[Start of Attachment]
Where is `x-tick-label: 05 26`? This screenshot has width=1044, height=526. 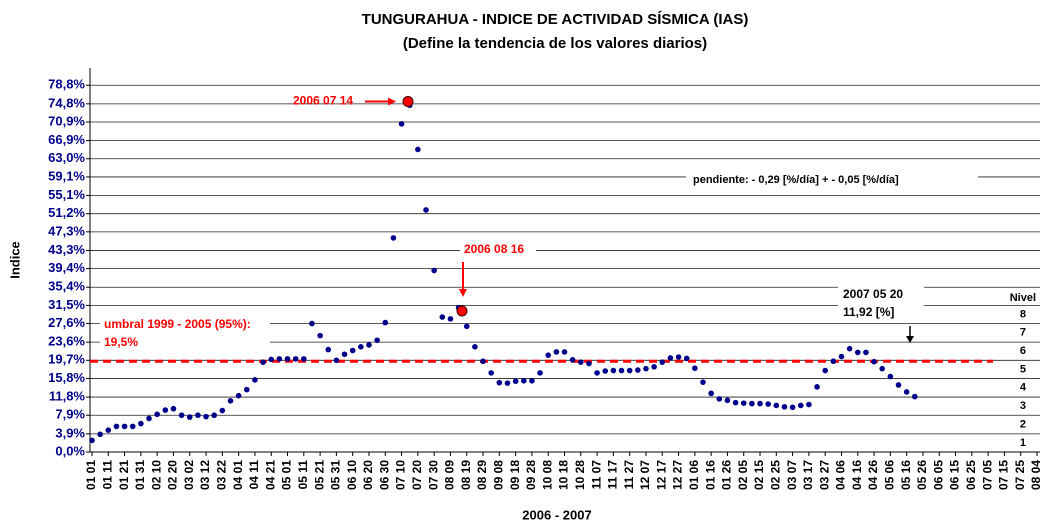
x-tick-label: 05 26 is located at coordinates (922, 475).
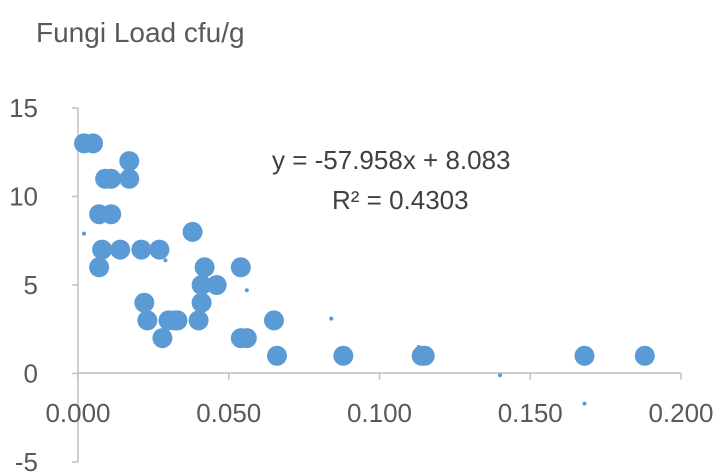  Describe the element at coordinates (78, 413) in the screenshot. I see `x-tick-label: 0.000` at that location.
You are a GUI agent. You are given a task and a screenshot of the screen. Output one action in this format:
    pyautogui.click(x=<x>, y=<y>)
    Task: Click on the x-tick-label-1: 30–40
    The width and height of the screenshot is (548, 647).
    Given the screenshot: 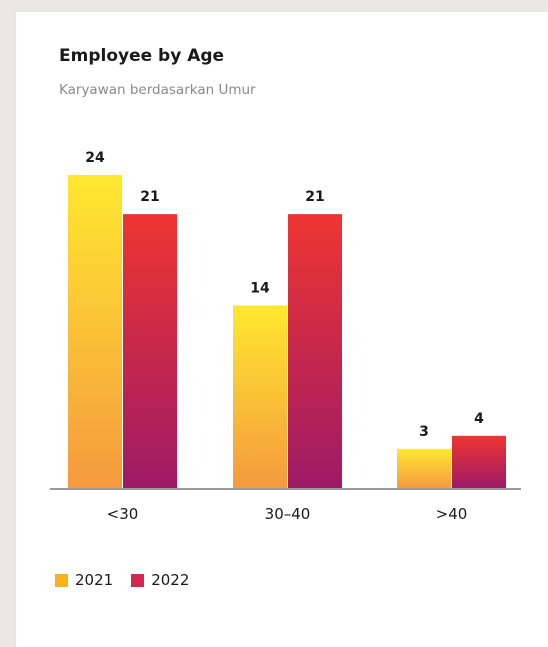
[End of Attachment]
#### THE TASK
Copy the entries above word for word, leaving out the pictures.

#### RESULT OF THE EXERCISE
Where is `x-tick-label: 05 26`? This screenshot has width=1044, height=526. 
x-tick-label: 05 26 is located at coordinates (922, 475).
  Describe the element at coordinates (78, 413) in the screenshot. I see `x-tick-label: 0.000` at that location.
You are a GUI agent. You are given a task and a screenshot of the screen. Output one action in this format:
    pyautogui.click(x=<x>, y=<y>)
    Task: Click on the x-tick-label-1: 30–40
    The width and height of the screenshot is (548, 647).
    Given the screenshot: 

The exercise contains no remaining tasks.